_Provided passage_.
[Start of Attachment]

GAZA CITY: Ensaf Abu Jajouh’s suffering began in 2014 when she discovered that she had breast cancer.
Her treatment in Gaza was not easy, and the disease came back three times as she battled to get the medicine she needed, leading her to travel to Jordan for care in 2021.
“I was shocked when I was diagnosed with breast cancer. I had no knowledge of its nature or how to treat it. I didn’t know if I would survive it or if it was the way to the end,” Abu Jajouh, 45, a mother of two daughters, told Arab News.
“There was a shortage of medicine in the Gaza Strip, and after the disease emerged for the second time, I was unable to get treatment for four months, which brought the disease back again, the doctors in Jordan told me.”
Her story is similar to many others in Gaza, which suffers severe shortages of cancer medicines due to the Israeli blockade, and the political division between Hamas and Fatah.
Abu Jajouh was able to get help at the King Hussein Cancer Center in Jordan with the assistance of local institutions. But many others facing the same disease do not share her fortune.

[End of Attachment]

_Data extract_.
[Start of Attachment]

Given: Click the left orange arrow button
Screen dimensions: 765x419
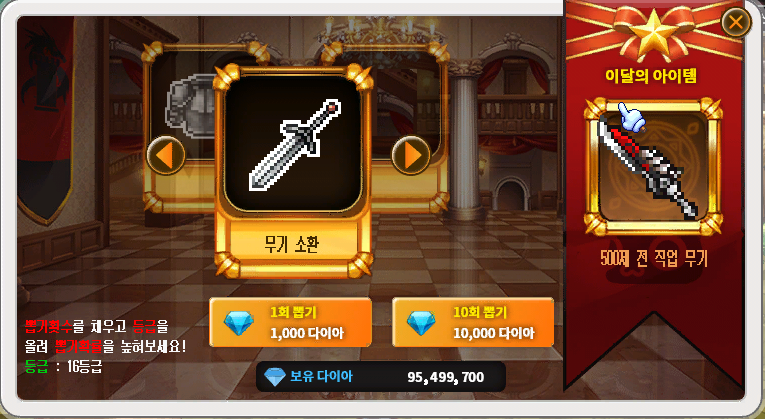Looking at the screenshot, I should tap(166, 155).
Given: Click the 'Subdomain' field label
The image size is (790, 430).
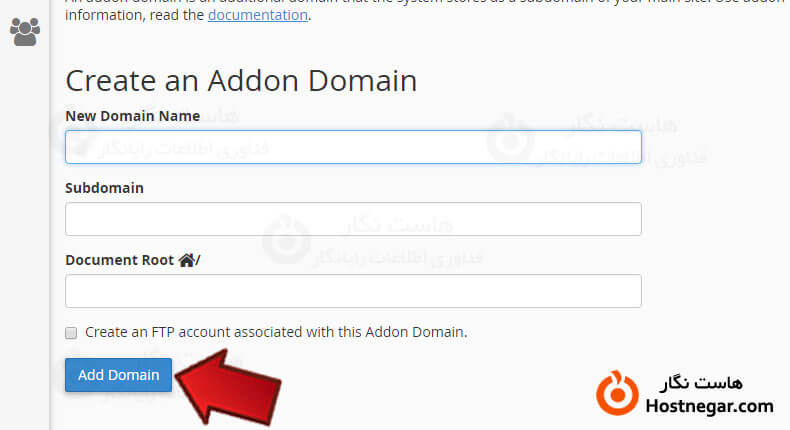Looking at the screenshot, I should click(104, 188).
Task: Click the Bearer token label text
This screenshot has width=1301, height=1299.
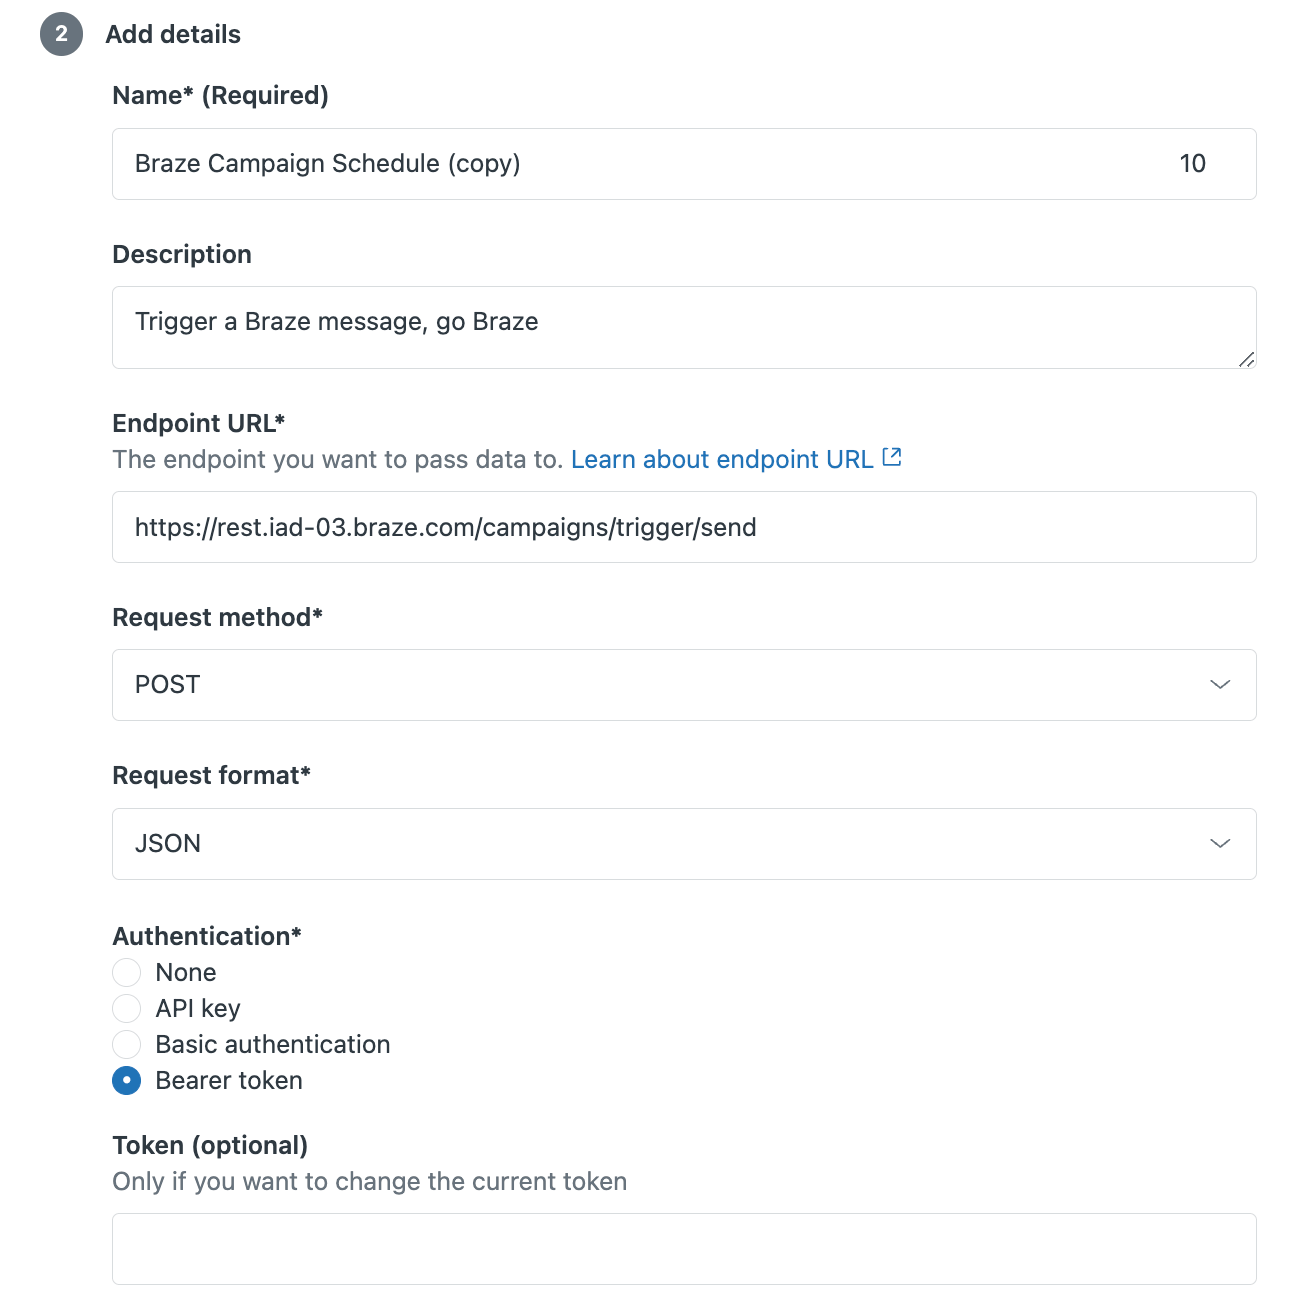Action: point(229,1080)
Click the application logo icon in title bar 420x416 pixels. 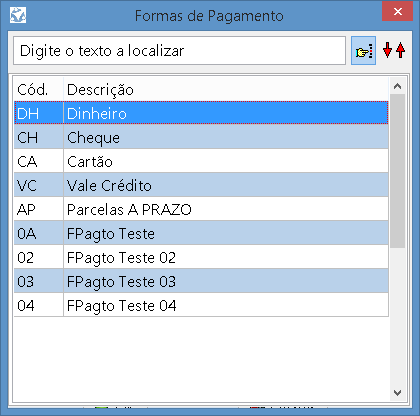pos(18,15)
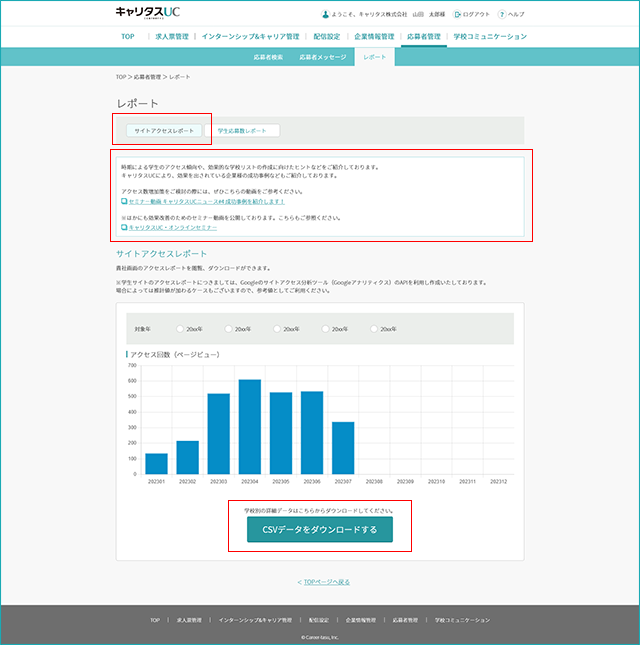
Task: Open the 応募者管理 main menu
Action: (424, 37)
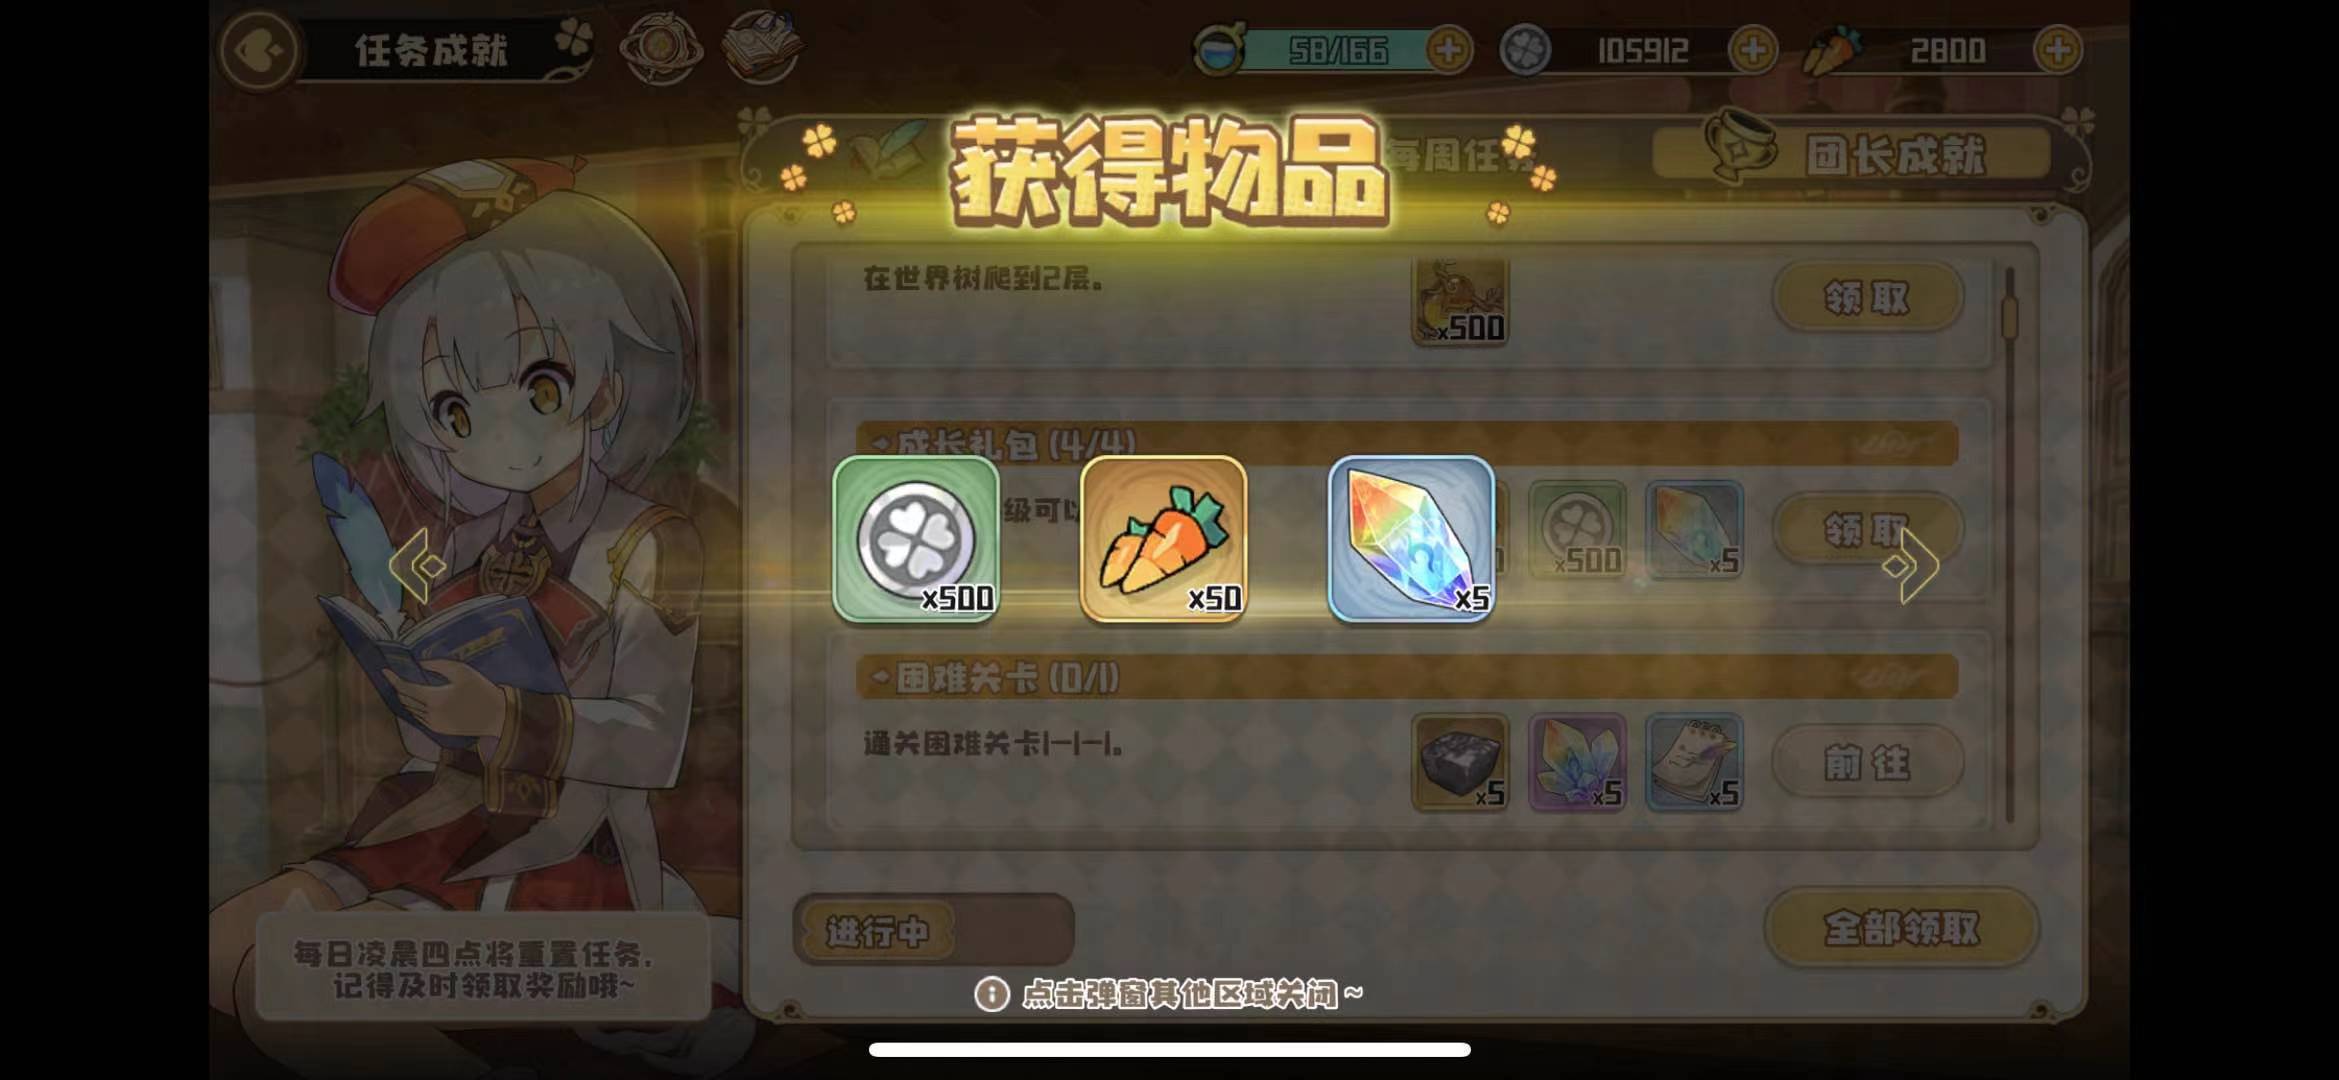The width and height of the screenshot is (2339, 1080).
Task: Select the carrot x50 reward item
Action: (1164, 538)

[End of Attachment]

_Tasks for this exercise_.
a - Reproduce the report on cancer care in Gaza starting at "GAZA CITY: Ensaf" and ending at "care in 2021.", substituting "Egypt" for each "Jordan".
b - Answer these questions using the report on cancer care in Gaza:
(i) In what year did Abu Jajouh discover that she had breast cancer?
(ii) For how long was she unable to get treatment after the disease emerged for the second time?
(iii) At which center in Jordan was she able to get help?

_Exercise answers_.
a -
GAZA CITY: Ensaf Abu Jajouh’s suffering began in 2014 when she discovered that she had breast cancer.
Her treatment in Gaza was not easy, and the disease came back three times as she battled to get the medicine she needed, leading her to travel to Egypt for care in 2021.

b -
(i) 2014
(ii) Four months
(iii) The King Hussein Cancer Center